(Pixel coordinate grounding data)
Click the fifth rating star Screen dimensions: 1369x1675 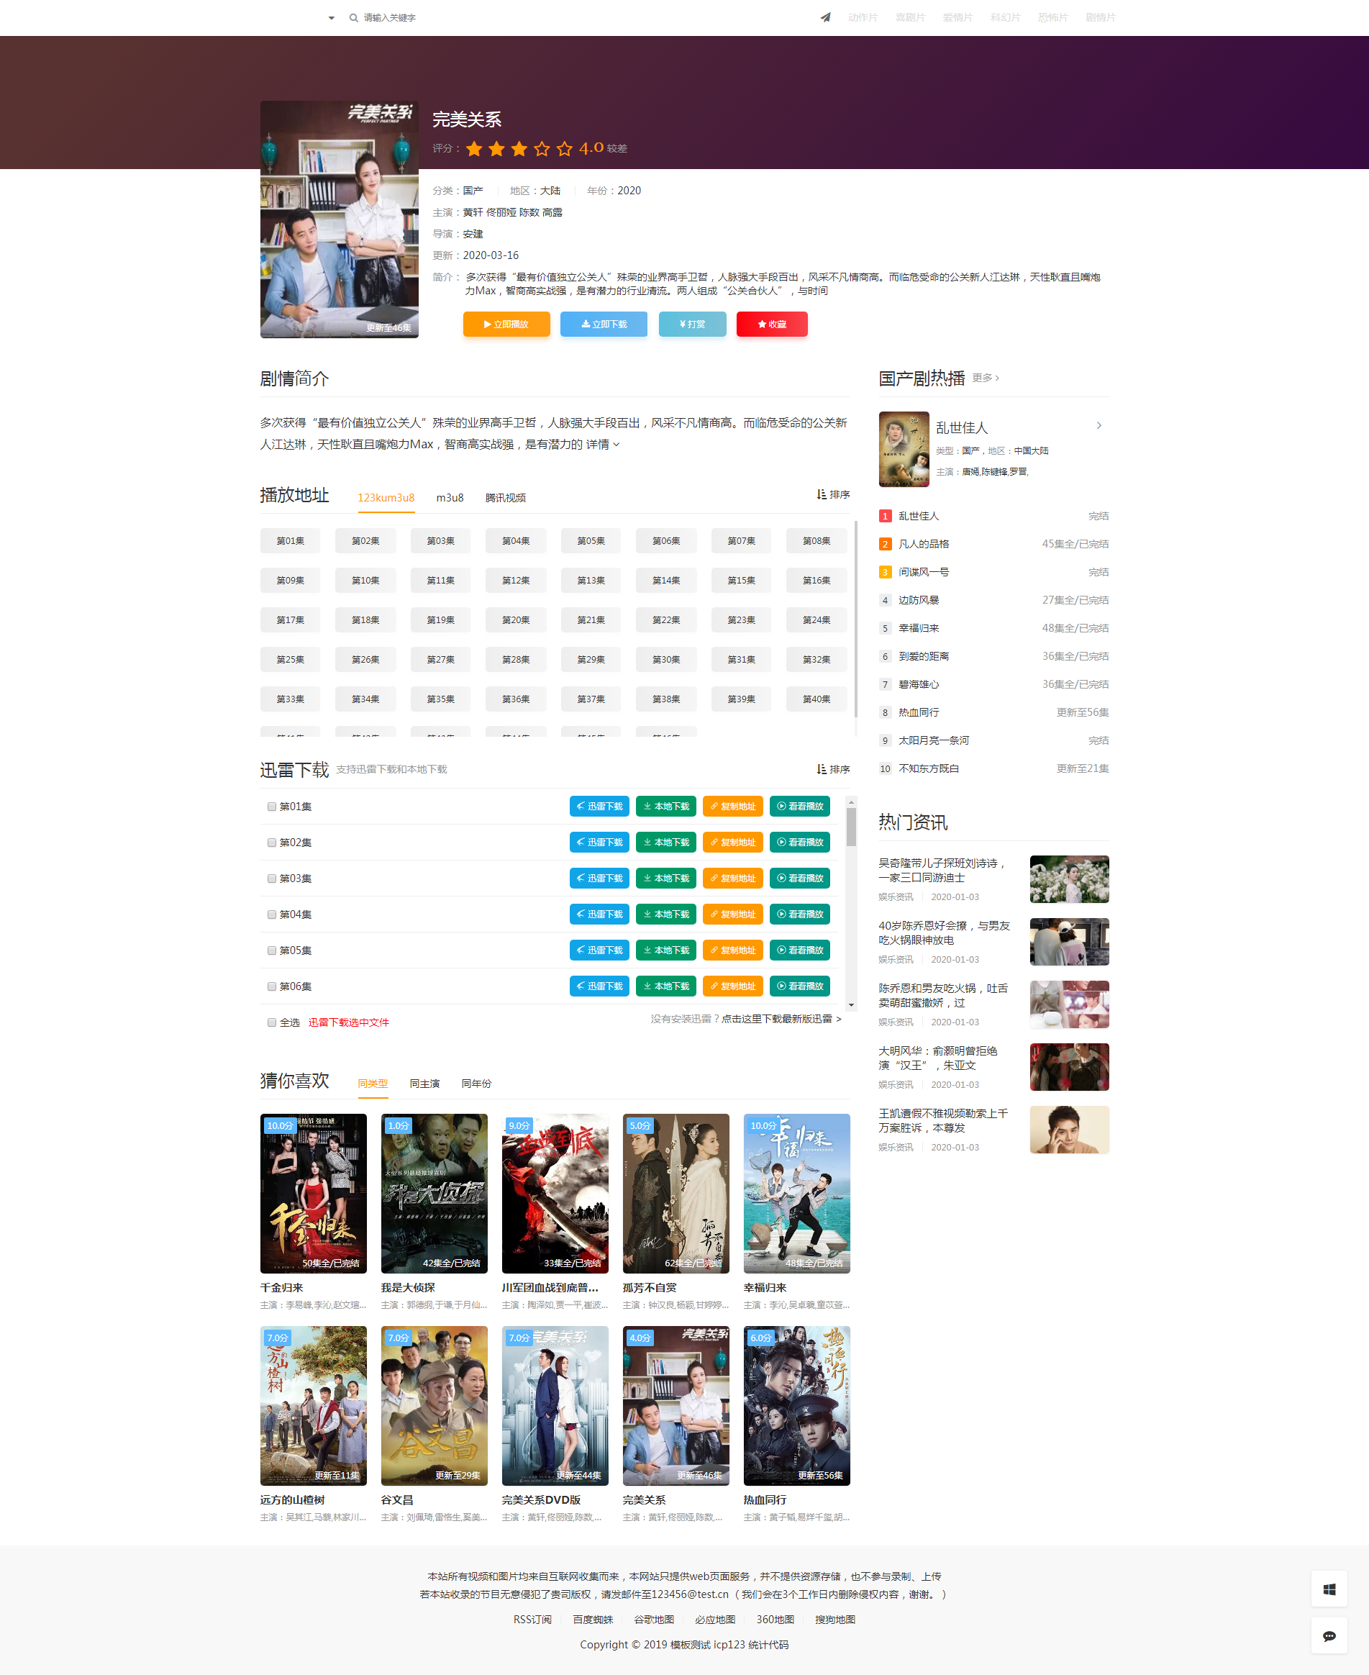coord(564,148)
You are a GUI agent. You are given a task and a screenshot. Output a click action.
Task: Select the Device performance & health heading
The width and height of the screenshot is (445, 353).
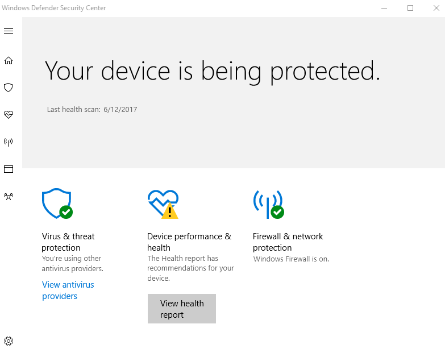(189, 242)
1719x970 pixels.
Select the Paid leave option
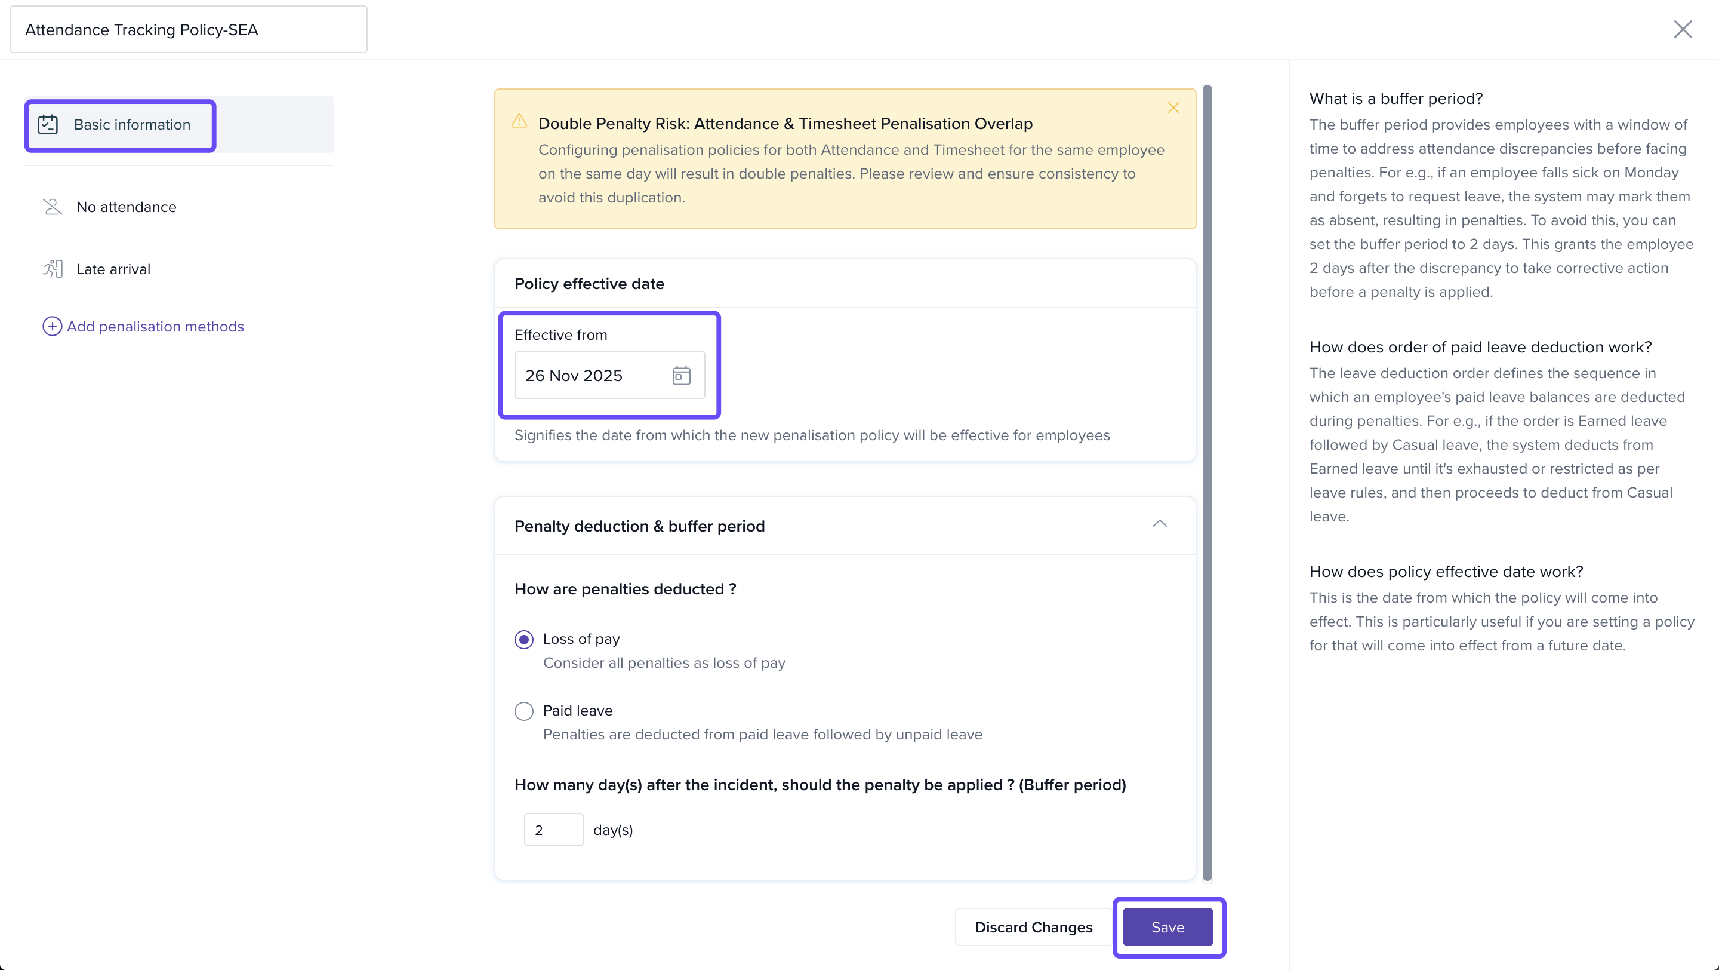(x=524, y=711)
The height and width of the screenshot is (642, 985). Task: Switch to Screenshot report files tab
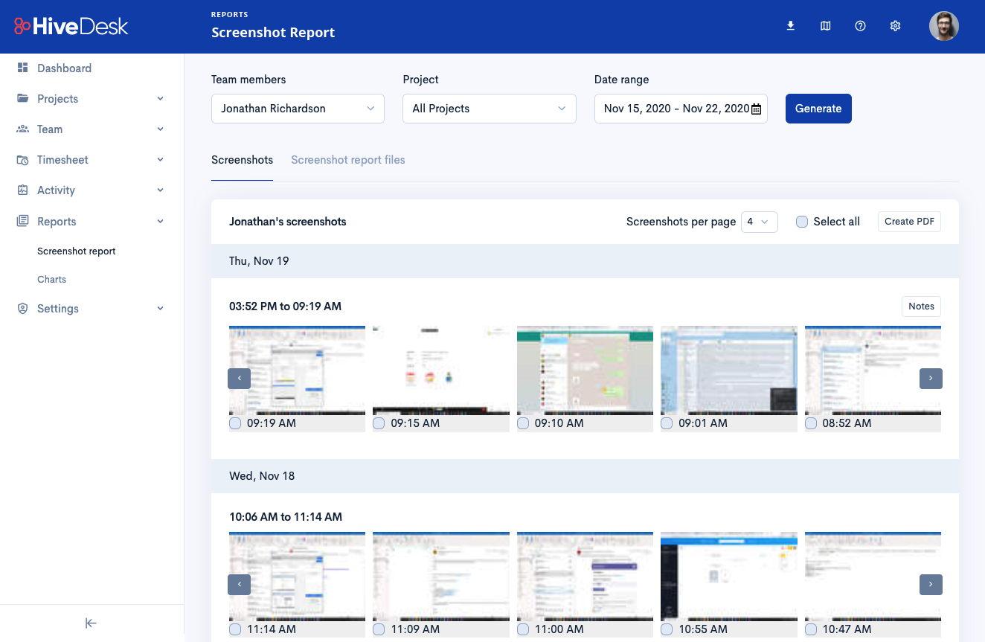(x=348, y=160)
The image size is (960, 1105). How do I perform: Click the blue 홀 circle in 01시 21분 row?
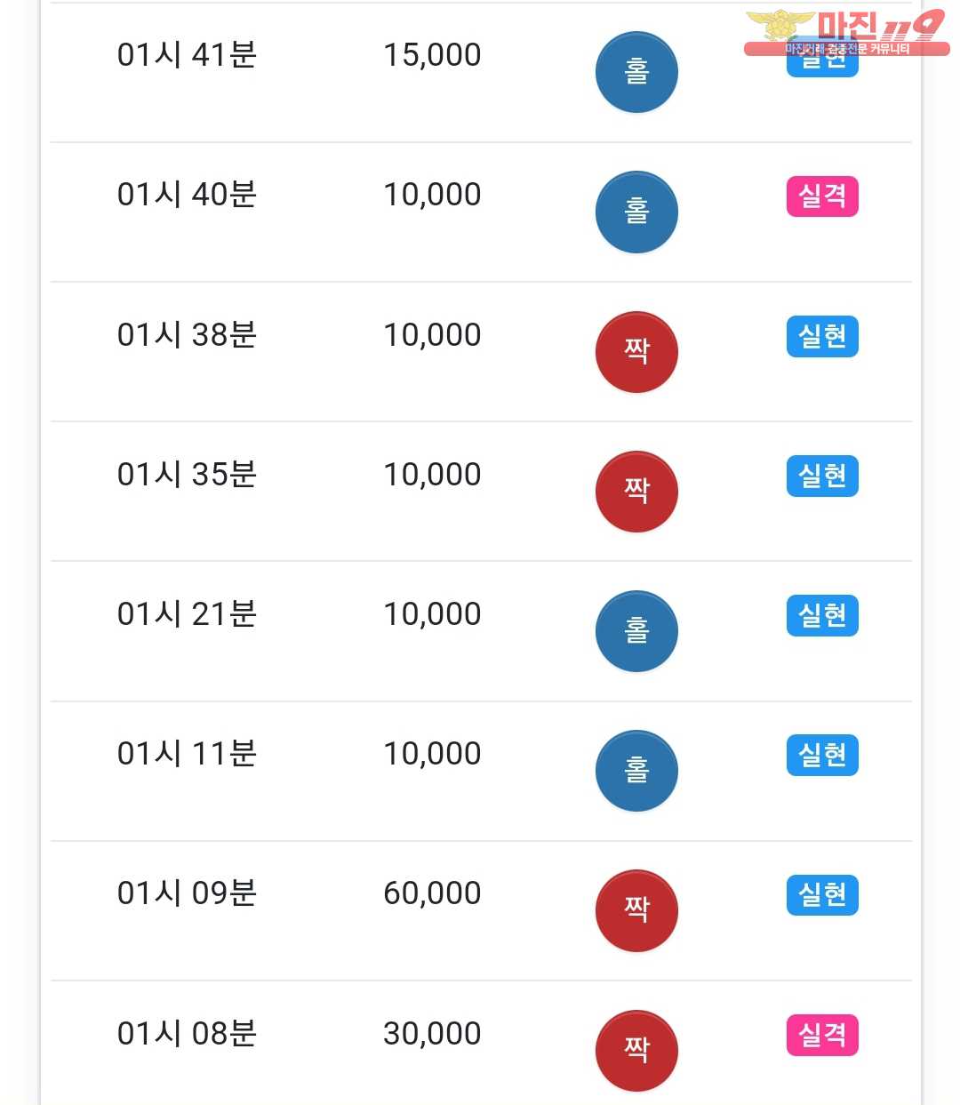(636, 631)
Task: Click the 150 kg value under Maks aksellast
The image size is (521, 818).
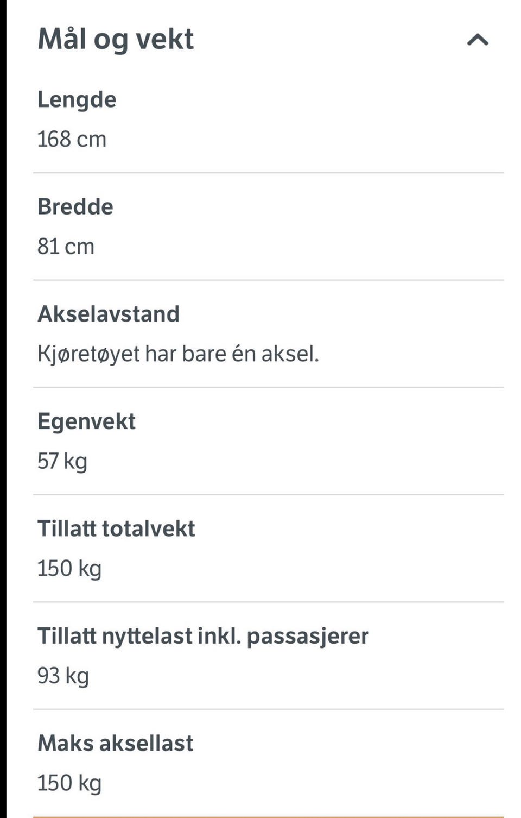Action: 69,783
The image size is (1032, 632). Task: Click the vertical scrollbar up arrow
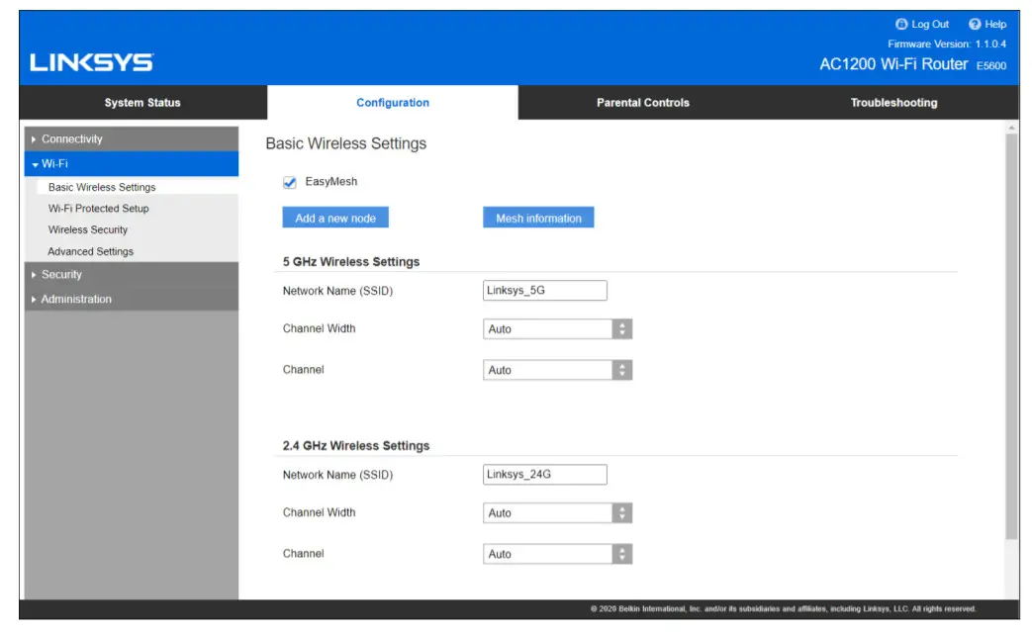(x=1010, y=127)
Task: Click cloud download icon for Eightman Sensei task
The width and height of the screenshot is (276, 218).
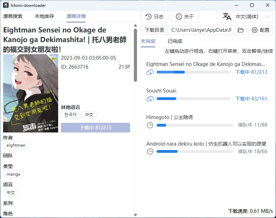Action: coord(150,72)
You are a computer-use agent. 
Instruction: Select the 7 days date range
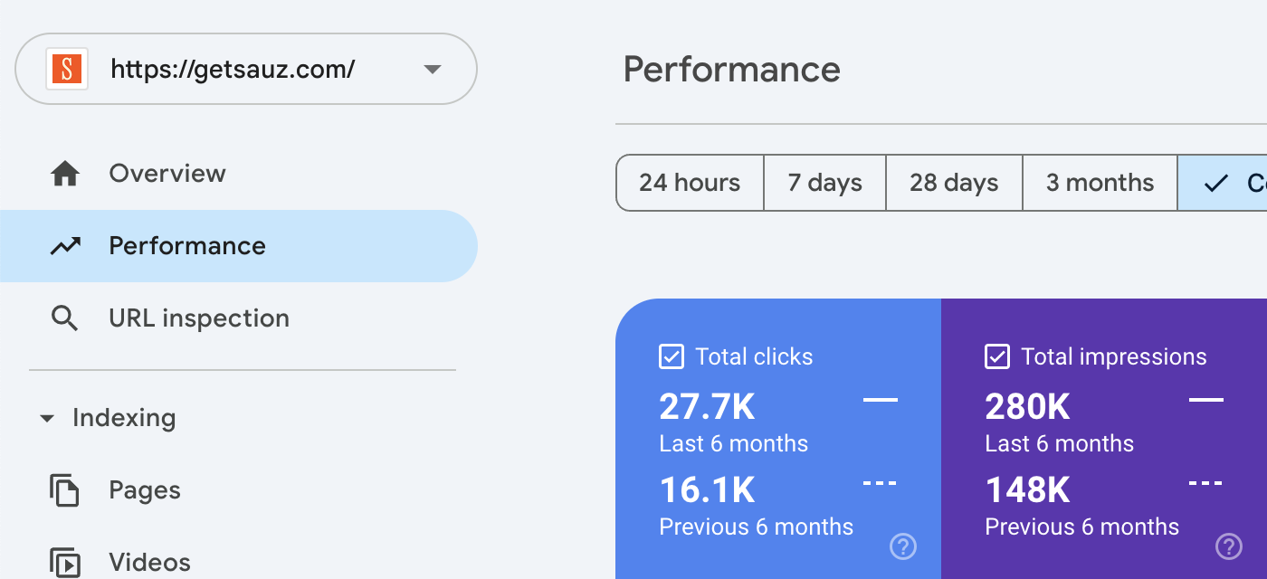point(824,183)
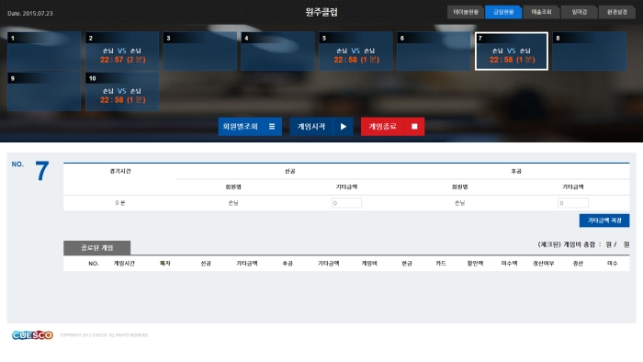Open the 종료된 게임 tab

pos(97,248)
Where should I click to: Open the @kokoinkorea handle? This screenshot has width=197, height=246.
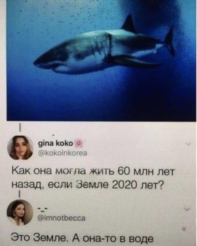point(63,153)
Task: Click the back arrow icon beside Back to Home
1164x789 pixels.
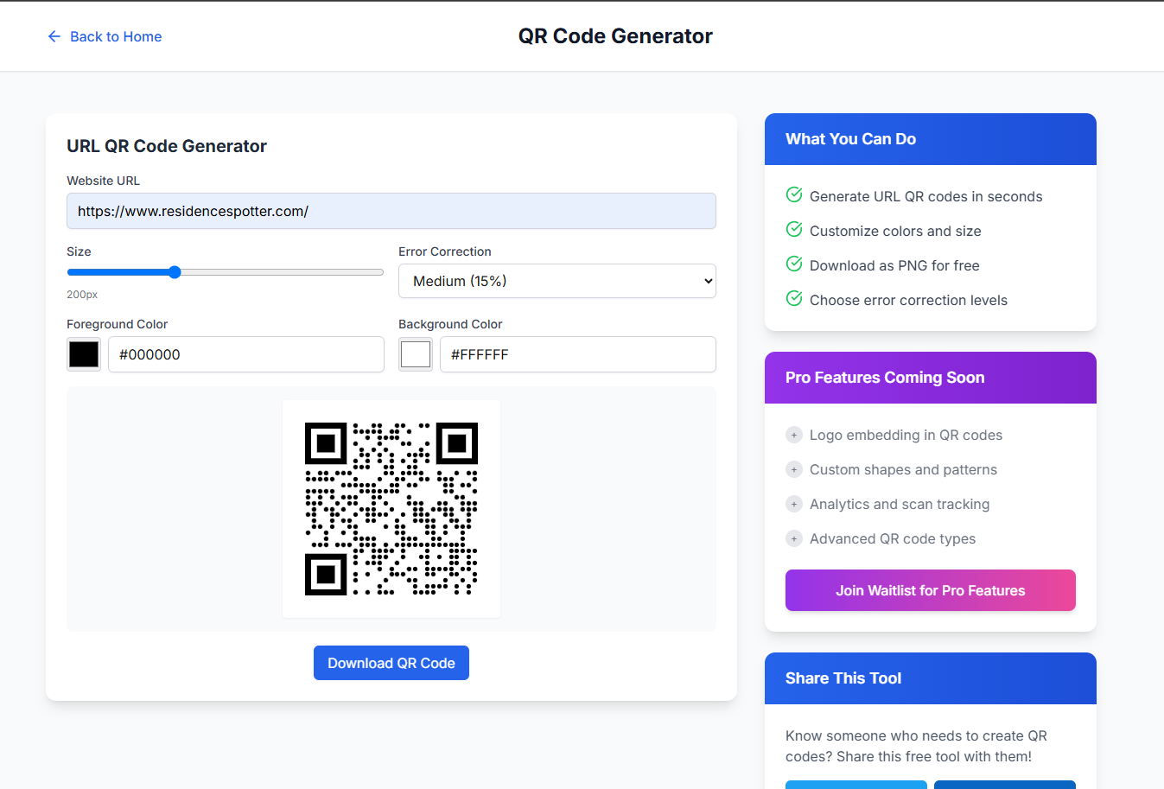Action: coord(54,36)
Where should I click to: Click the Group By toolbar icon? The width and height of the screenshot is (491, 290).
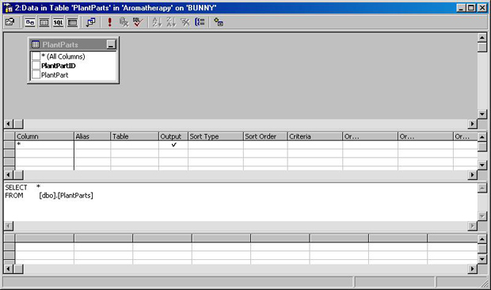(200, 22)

* **Problem details**
Going through the records, say how many lines hold the string "agent". Only the number should be given.

* **Solved problem**
2